■ Work request
Your answer should be every line below that includes the word "will".

*** Extracted records Section Begins ***

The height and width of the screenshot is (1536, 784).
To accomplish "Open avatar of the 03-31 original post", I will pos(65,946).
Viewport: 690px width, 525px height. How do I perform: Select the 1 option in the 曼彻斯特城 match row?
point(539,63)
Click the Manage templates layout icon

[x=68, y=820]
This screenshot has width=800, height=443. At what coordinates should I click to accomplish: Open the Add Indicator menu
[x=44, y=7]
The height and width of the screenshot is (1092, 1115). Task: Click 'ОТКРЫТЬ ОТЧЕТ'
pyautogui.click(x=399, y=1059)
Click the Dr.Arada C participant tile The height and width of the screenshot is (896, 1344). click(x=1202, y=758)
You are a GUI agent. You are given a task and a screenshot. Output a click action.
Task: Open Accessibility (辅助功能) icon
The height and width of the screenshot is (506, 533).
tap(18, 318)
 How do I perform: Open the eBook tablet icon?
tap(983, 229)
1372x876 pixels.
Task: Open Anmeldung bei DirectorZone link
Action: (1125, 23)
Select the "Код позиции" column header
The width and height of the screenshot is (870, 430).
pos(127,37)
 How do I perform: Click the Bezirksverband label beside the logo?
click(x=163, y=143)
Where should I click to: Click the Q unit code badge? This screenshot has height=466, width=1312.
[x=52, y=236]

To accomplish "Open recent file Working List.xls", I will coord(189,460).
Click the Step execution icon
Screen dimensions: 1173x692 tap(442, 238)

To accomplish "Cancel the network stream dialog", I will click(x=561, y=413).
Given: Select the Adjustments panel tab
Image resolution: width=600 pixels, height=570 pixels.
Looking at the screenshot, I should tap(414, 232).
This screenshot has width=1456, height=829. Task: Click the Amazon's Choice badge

*** Extracted records Section Ends ***

■ Task answer
To accomplish "Open avatar of the 03-31 original post", I will pos(65,946).
To accomplish "Open recent file Working List.xls", I will coord(189,460).
To accomplish "Cancel the network stream dialog", I will click(x=561, y=413).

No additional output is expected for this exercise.